Dann richten sich Fürstenhöfe ein auf den Hügeln,
arkadische Szenen, Märchenbilder, im Silber des Ölbaums
Tonwerte.
IV
Tonwerte. Längst haben sich Vannuccis Farben gelöst
von ihren Motiven, irren herum oder erforschen
den Zweifel. Wir kauen Rosmarinbrot.Du erzählst
von der Blütezeit piegaresischer Glasmacher,
als deine Worte abgleiten ins Schmirgeln
meiner Kiefer und einsetzt der Gesang der Stieglitze
vom Morgen, der scherbelnd im Halbschlaf
durch die Säulenzypressen fällt, als die Glocke
der Pfarrkirche mager zu nagen beginnt am Signalton
rangierender Baustofftransporter im Tal
und zehnmal die Zeit in der Zeit wiederholt. Wachwerden
hinter piegaresischem Glas, denke ich, als du
noch sagst: für die Domfenster verwendet, in
Orvieto.
V
Orvieto. Nachmittags im Kellersystem. Tuffgestein,
Porzellanerde, im Kühlfach der Gänge gestapelte
Fristen. Es verläuft noch etruskisches Wasser
unter den Einfluglöchern bei der Ankunft
im zehntausendfach gurrenden Vorratslager
für das Zentrum darüber, das sich ausspricht
im Blutwunder gegen Ketzer. Auf vulkanischem Fels
gehen wir an Deck. Das Schiff aus Kalkstein, Basalt,
als wäre die arabische Schönheit gekommen,
und wir bewundern Signorellis Liebe zum Detail
abgründiger Menschennatur, während
draußen auf den Bildschirmen sich fortsetzt
die Anatomie der Übergriffe: In Genua,
sehen wir, werden Gefangene gemacht
zwischen Denken und Sprechen,
Tote.
VI
Tote. Wie liegengeblieben erscheint uns die Landschaft
auf dem Rückweg. Aufgerissen neben der Fahrbahn die Erde.

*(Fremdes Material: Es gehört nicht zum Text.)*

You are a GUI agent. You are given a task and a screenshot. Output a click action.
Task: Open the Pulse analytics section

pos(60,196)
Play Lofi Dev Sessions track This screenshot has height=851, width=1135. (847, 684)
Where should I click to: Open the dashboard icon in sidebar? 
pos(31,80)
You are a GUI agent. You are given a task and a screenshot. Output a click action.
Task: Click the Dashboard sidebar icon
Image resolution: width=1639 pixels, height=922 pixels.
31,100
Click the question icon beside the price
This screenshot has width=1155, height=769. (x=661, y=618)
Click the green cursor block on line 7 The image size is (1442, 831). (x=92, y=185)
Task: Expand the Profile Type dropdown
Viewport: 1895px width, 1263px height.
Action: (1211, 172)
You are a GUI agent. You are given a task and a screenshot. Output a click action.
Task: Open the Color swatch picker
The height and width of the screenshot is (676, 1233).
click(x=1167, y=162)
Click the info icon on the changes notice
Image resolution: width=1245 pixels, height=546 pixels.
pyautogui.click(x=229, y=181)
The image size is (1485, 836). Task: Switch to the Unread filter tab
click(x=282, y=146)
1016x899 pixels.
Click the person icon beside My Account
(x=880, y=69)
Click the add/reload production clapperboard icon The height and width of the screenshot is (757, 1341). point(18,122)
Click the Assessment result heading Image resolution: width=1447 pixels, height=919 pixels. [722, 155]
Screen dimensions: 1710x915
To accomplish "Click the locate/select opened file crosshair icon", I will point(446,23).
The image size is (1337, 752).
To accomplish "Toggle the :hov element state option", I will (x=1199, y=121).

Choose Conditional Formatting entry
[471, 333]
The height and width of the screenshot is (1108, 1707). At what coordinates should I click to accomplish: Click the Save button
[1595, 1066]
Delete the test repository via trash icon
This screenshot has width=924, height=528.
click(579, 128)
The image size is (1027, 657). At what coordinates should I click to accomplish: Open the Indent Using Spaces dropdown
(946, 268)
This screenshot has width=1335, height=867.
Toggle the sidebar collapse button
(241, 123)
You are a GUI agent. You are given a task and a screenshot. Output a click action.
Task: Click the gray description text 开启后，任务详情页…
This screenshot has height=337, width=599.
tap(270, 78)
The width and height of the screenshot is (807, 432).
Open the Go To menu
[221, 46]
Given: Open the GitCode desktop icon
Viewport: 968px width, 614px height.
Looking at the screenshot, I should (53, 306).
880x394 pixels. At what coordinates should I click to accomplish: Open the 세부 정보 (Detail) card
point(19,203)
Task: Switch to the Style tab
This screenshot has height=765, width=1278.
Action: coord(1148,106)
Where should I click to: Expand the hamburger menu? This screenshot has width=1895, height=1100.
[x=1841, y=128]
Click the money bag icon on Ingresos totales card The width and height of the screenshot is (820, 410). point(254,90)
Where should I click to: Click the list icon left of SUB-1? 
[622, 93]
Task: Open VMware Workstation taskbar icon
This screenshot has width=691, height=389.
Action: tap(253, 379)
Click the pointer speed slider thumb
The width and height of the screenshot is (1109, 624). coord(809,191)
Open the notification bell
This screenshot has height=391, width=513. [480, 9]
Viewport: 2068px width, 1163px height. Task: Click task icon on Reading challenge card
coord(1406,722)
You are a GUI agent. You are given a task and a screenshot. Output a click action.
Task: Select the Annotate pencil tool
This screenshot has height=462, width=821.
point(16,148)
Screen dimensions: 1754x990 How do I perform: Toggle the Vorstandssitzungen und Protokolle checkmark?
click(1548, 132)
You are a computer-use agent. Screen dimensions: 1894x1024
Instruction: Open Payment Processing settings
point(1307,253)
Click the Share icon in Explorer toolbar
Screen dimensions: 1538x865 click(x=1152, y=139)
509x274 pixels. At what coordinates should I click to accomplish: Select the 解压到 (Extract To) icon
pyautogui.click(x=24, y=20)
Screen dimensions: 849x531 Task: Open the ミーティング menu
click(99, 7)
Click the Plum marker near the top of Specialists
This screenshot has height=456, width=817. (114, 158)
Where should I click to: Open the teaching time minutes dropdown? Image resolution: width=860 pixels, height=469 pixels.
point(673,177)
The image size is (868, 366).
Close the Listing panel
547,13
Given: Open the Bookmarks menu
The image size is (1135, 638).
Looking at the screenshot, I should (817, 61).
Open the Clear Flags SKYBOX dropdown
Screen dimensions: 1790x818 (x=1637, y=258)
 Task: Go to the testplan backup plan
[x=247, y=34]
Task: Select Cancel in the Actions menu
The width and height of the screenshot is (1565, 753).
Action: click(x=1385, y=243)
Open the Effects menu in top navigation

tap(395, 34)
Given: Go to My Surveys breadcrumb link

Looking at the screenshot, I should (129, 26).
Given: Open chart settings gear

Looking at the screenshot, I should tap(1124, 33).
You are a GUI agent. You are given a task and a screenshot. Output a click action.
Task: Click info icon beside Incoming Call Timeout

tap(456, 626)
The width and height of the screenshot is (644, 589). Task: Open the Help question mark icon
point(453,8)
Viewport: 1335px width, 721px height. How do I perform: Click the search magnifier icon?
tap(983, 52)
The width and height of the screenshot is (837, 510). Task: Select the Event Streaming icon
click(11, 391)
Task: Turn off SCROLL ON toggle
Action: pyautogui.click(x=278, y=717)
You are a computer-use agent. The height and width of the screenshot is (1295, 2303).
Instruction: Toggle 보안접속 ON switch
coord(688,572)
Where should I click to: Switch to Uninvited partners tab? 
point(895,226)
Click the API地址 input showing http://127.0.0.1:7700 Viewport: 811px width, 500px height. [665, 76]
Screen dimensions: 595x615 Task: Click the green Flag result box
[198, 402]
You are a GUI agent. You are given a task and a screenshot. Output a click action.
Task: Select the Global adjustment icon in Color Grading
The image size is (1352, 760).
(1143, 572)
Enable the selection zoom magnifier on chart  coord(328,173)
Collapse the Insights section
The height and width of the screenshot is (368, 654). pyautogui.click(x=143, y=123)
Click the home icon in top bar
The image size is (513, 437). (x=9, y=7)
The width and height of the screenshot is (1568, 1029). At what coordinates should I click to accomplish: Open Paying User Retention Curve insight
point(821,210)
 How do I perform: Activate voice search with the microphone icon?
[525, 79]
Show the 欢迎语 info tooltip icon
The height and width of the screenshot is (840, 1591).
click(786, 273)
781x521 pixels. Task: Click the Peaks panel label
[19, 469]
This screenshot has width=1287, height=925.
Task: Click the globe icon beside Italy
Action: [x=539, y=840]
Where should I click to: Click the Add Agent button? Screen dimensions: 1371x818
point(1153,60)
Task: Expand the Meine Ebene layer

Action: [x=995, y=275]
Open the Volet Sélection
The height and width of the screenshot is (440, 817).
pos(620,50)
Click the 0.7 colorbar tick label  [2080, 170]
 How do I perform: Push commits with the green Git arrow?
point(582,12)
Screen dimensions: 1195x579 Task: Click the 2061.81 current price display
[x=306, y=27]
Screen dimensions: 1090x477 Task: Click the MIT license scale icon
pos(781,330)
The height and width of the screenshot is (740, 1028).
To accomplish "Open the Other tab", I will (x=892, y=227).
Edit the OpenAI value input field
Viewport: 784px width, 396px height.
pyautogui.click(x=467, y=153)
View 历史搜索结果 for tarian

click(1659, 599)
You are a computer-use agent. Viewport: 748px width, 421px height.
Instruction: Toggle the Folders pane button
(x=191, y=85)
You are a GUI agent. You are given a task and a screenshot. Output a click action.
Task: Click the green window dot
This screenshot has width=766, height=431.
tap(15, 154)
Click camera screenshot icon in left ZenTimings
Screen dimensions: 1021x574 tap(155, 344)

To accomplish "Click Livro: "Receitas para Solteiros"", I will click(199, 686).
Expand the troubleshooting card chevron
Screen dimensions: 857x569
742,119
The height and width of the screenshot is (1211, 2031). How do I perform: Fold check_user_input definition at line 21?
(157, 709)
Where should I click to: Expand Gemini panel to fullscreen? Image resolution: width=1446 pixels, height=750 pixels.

Kabeltrommeln, Verbindungsgräben. Für einen Augenblick
weißt du nicht, ist es Stau oder Prozession, was die Motoren
zueinander schiebt. Wir biegen ab in die späte Sonne.
In der Anlage Zypressen, nacktsamiges Immergrün,
flammende Kronen. Dein Schatten geht dir jetzt voran.
Schweigend sein Metronom, und längs der Körperlinien
lachsfarben unsere Aufschüttung der Lust. Wir krümmen
die Nacht, den Raum, das Fenster geöffnet. Später
blenden Scheinwerfer auf vom Hügel gegenüber, häuten
die Serpentine, und wir sehen uns wieder in einer Renaissance
des Lichts, verteilt zwischen Blüten und Wunden, so
biegsam.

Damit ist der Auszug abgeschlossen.